## Work instructions
1) List every organization in the Lombok earthquake report whose name is followed by an abbreviation in parentheses, and give the name with its abbreviation.
2) Resume the Lombok earthquake report after its final sentence and continue it.

## Document extract

== == ==

The National Disaster Mitigation Agency (BNPB) said it expected the
death toll to rise once the rubble of more than 13,000 flattened and
damaged houses was cleared away.
Power and communications were severed in some areas, with landslides and
a collapsed bridge blocking access to areas around the quake epicenter
in the north. The military said it would send a ship with medical aid,
supplies and logistics support.
In a message on social network Twitter, the Indonesian Red Cross said it
helped a woman give birth after the quake at a health post. One of the
names she gave the baby boy was 'Gempa', which means earthquake.
Lombok was hit on July 29 by a 6.4 magnitude quake that killed 17 people
and briefly stranded several hundred trekkers on the slopes of a
volcano.
The Indonesian Agency for Meteorology, Climatology and Geophysics (BMKG)
said more than 120 aftershocks were recorded after Sunday evening's
quake, whose magnitude the U.S. Geological Survey (USGS) revised down to
6.9 from an initial 7.0. At that magnitude it released more than five
times the energy of the quake a week earlier, the USGS website showed.

== == ==

## Information supplied
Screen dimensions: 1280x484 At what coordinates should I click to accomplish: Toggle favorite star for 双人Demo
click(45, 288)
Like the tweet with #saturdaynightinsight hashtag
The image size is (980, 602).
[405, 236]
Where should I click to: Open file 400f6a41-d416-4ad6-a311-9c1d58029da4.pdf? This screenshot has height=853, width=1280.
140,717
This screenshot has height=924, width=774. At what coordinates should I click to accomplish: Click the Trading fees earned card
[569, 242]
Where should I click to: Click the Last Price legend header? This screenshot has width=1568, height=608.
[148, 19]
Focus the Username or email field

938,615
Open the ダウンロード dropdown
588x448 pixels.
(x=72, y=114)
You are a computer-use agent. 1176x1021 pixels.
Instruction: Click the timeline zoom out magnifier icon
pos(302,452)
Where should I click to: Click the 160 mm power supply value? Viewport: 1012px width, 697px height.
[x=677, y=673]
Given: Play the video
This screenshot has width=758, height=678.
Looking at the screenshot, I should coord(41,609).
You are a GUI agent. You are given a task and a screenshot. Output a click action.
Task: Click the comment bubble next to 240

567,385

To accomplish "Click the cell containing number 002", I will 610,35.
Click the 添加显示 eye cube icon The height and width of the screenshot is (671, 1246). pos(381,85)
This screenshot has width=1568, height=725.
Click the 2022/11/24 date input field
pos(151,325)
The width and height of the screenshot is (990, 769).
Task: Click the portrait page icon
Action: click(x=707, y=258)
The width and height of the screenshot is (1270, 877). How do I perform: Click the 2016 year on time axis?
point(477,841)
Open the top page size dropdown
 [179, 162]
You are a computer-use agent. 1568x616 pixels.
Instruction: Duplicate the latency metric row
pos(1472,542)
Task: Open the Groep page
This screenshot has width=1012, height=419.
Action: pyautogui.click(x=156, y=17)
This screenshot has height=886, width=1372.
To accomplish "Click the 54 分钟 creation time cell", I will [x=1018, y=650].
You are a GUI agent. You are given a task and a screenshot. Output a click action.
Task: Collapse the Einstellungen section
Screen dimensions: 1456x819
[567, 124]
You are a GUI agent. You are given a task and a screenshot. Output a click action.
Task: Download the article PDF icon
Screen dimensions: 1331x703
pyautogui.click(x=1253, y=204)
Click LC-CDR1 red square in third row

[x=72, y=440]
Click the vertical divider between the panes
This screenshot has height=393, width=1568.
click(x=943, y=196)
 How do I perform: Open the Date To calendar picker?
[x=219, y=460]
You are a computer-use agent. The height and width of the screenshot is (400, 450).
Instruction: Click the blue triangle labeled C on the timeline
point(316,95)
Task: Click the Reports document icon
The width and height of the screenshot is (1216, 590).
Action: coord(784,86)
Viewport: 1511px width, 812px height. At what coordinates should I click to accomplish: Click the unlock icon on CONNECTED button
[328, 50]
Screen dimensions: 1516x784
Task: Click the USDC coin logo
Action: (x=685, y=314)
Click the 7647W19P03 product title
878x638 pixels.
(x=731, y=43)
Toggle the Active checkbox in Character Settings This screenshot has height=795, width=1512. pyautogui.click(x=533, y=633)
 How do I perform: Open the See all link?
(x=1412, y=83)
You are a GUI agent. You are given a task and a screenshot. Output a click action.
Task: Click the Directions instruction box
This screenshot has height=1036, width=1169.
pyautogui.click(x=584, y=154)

== == ==

## Your responses
1)
- National Disaster Mitigation Agency (BNPB)
- Indonesian Agency for Meteorology, Climatology and Geophysics (BMKG)
- U.S. Geological Survey (USGS)

2)
The dead included no foreigners and there were 236 people injured, BNPB
spokesman Sutopo Purwo Nugroho told a news conference.
(For graphic on earthquake in Indonesia, click
https://tmsnrt.rs/2vmA8oJ)
HOSPITALS OVERFLOWING
The tremor was powerful enough to be felt on the neighboring island of
Bali where, BNPB said, two people died. The first quake was also felt on
Bali.
Indonesia sits on the geologically active Pacific Ring of Fire and is
regularly hit by earthquakes. In 2004, the Indian Ocean tsunami killed
226,000 people in 13 countries, including more than 120,000 in
Indonesia.
Nugroho said more than 20,000 people had been displaced.
Among them were residents of a northern village called Mentigi, who fled
to nearby hills. Blue tarpaulins dotted the landscape as people prepared
to spend the nights outdoors because of aftershocks or because their
homes were destroyed.
"We are getting some aid from volunteers, but we don't have proper tents
yet," said a 50-year-old villager sheltering with his wife and children,
who gave his name only as Marhun.
Ambulances with sirens blaring raced along the coast from north Lombok,
but BNPB spokesman Nugroho said emergency units in its hospitals were
overflowing and some patients were being treated in parking lots.
The main hospital in the town of Tanjung in the north was severely
damaged, so staff set up about 30 beds in the shade of trees and in a
tent on a field to tend to the injured.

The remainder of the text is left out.